> [Record extracts]:

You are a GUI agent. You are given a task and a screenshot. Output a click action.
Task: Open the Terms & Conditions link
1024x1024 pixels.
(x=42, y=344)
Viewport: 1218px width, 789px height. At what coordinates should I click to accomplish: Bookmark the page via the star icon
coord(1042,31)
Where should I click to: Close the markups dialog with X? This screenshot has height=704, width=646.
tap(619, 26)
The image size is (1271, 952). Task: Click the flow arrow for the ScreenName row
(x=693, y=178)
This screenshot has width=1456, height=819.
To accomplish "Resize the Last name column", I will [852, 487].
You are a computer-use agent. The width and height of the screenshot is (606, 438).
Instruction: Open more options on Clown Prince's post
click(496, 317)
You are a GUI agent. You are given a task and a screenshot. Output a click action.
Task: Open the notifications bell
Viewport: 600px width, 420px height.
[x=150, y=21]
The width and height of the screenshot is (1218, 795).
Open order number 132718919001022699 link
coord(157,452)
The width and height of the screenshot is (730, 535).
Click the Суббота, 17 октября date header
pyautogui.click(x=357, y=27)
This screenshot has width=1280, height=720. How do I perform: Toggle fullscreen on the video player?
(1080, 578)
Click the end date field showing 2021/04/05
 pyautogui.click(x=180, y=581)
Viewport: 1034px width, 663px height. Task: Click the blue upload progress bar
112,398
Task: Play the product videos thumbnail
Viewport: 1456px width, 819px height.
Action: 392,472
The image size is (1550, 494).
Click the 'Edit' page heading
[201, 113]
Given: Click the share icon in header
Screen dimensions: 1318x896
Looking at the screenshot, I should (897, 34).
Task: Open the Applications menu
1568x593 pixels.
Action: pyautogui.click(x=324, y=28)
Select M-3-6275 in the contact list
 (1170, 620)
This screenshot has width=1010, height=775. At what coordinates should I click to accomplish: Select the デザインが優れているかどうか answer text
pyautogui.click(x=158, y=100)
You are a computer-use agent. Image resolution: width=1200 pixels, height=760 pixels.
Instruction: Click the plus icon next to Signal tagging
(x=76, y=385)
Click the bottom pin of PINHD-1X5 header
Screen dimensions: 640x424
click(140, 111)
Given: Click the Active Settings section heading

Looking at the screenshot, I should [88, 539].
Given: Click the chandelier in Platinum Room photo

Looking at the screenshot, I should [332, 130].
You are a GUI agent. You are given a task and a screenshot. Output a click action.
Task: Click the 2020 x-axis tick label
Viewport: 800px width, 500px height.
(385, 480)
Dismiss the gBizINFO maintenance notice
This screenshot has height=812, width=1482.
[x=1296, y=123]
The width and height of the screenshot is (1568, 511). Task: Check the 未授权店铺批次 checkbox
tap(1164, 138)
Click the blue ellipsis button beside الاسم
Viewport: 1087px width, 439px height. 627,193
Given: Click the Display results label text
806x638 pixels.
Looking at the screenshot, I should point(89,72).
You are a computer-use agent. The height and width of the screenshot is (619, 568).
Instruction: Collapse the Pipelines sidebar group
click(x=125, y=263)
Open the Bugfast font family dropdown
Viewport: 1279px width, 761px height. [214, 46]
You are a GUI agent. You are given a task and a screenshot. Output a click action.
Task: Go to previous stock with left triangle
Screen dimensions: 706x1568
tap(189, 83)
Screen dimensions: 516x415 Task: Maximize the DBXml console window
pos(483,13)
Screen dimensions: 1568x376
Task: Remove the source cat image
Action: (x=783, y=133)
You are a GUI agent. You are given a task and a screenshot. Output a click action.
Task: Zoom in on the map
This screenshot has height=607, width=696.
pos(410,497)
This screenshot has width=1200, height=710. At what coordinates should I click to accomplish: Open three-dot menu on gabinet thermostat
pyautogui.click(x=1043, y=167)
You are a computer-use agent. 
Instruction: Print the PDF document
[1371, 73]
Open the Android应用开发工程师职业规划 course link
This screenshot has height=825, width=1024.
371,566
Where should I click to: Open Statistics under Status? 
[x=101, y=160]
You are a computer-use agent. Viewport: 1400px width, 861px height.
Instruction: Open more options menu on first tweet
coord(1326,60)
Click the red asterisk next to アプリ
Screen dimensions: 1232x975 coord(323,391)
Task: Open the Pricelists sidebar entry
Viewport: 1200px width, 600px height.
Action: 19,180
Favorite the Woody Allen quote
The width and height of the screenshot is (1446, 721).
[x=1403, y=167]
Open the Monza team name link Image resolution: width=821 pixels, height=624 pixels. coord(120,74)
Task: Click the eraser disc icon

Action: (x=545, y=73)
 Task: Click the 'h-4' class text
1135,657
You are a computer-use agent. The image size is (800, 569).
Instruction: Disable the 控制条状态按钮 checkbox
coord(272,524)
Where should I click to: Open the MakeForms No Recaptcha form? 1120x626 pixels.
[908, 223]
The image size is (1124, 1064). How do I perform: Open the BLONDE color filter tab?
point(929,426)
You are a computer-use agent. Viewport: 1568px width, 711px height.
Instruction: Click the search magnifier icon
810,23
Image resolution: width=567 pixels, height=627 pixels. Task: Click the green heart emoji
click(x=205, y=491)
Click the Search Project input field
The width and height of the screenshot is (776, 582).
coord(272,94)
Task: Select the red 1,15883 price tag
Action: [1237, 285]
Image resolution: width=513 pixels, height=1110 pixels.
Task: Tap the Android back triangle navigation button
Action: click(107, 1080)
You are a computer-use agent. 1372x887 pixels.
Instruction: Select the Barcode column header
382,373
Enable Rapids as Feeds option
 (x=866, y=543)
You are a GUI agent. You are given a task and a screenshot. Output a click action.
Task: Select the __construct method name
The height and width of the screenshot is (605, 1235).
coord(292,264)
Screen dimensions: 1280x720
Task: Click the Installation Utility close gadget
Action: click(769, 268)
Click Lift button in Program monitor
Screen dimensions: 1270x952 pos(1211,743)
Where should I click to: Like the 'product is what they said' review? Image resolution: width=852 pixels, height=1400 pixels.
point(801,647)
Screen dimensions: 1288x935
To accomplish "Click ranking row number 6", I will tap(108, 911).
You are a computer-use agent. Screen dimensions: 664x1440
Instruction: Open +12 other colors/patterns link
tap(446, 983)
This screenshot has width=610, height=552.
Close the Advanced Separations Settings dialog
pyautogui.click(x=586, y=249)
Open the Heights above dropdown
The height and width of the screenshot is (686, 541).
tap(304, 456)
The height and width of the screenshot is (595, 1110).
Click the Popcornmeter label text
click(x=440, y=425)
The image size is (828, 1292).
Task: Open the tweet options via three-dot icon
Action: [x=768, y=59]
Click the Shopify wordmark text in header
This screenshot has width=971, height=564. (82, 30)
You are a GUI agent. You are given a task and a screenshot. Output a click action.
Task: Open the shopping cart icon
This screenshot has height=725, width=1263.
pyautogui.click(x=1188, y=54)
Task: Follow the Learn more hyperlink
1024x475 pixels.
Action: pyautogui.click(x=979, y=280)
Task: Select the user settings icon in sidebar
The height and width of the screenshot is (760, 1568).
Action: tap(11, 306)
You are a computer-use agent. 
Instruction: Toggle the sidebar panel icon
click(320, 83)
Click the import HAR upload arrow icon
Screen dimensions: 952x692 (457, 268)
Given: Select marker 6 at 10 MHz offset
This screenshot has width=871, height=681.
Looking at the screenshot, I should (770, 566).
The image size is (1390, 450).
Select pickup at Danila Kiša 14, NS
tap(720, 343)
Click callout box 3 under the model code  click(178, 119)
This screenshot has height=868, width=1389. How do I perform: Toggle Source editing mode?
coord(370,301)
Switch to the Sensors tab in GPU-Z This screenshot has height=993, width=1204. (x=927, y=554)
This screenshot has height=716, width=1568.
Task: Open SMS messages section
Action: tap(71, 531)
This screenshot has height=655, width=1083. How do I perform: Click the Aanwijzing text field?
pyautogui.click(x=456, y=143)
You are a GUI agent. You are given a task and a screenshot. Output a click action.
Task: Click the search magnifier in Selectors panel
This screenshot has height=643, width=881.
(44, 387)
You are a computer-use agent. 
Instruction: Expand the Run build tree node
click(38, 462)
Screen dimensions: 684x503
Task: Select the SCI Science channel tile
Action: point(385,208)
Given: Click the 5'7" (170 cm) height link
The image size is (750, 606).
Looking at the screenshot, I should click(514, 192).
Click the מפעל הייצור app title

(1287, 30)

> [Activity]:
Tally up the lines holding the string "will" in this listing, and report the total alone.

> [Problem solution]:
2